Théodore sortit de sa poche une cigarette qu'il avait roulé le matin-même avec les dernières feuilles séchées qu'il lui restait.

Susan ne le regarda ni avec pitié, ni avec mépris. Elle fronça son petit nez et il décida d'attendre, avant de fumer. Les mains tremblantes et front couvert de sueur, il décida d'attendre…

— Et si la solution… était que tu utilises un retourneur de temps ? Ta mère l'a peut-être laissé à ton attention pour que tu t'en serves… Où était-il, lorsque tu l'as trouvé ?

— Sur son bureau. Dans la tour ouest du Manoir Nott. Mon père n'avait probablement pas connaissance de cette pièce.

— Elle était sûrement une femme avisée et n'aurait jamais laissé un tel objet ainsi, bien en évidence. Elle voulait que tu le retrouves…

— En quoi effectuer un voyage dans le temps me ferait-il aller mieux ? demanda très sérieusement Théodore.

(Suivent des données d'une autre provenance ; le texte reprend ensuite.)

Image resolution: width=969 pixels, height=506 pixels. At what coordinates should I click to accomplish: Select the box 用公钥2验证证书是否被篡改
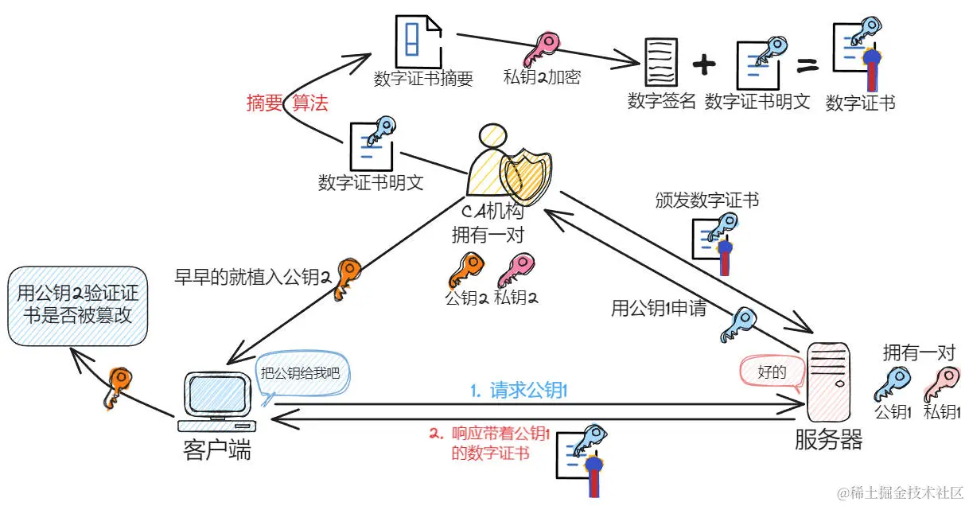pos(77,306)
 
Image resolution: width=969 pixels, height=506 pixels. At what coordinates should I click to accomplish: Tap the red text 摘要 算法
pos(286,103)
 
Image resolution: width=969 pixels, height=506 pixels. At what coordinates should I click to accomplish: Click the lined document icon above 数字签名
pos(661,64)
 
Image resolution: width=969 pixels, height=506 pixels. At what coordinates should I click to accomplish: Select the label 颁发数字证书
pos(706,200)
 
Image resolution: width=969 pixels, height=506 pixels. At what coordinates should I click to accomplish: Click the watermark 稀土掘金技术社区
pos(900,492)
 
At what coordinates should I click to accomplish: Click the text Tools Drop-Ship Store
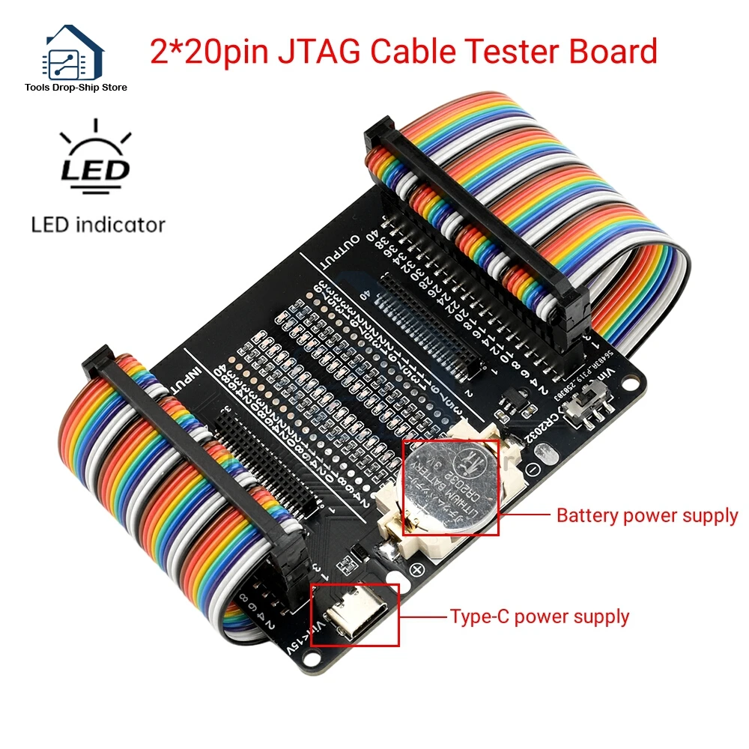pyautogui.click(x=76, y=88)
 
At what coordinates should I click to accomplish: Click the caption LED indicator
pyautogui.click(x=98, y=224)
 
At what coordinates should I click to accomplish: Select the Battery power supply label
pyautogui.click(x=647, y=515)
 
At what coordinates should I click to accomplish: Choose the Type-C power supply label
pyautogui.click(x=539, y=617)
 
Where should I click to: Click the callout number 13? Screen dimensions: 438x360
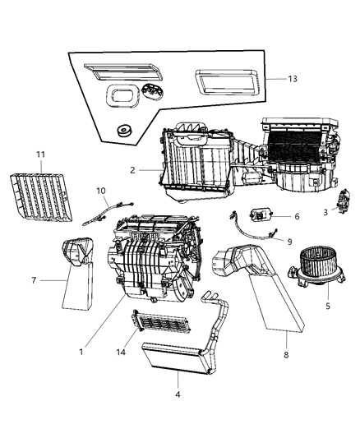tap(294, 78)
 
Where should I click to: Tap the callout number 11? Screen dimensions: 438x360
tap(39, 154)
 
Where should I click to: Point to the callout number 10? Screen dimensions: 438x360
tap(101, 191)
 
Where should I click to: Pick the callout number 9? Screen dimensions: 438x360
tap(288, 242)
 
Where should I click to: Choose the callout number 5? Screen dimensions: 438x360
tap(327, 307)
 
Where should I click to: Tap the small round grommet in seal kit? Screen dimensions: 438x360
tap(126, 130)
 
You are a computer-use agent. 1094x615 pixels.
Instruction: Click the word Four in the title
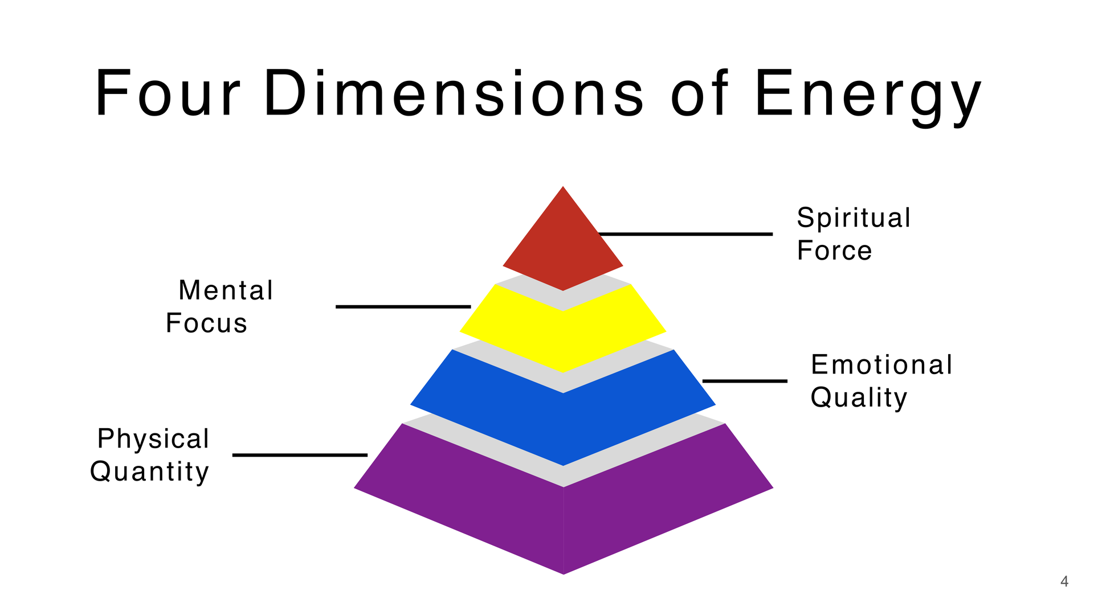(168, 93)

— Je n'en sais rien. Ce n'est qu'une hypothèse. Une simple intuition, si tu préfères…

— Une intuition ? s'agaça-t-il. Je n'ai pas besoin d'une intuition. J'ai besoin d'un remède. J'ai besoin d'une affirmation. J'ai besoin… J'ai besoin de concret et d'une solution.

Susan recula sa chaise et continua de sourire. Elle laissa sur la table de quoi payer son smoothie et commença à partir.

— Par Merlin…, geignit Théodore.

Il l'imita et la rattrapa dans la rue, courant après elle, malgré ses jambes bien trop maigres et son souffle bien trop court. Elle se retourna ver lui , les yeux brillant et les bras croisés sur sa poitrine :

— Tu es fatigué. Tu es malade. Tu es désagréable. Ne me fais pas me sentir plus misérable en t'excusant pour ton comportement d'hippogriffe mal-léché. Il est légitime et normal. Tu as le droit d'être en pétard, Théodore ! Mais moi, j'ai aussi le droit de ne pas avoir à supporter ça, alors laisse moi tranquille !

— Et tu as aussi le droit de me dire que je ne suis qu'un crétin insensible et pessimiste.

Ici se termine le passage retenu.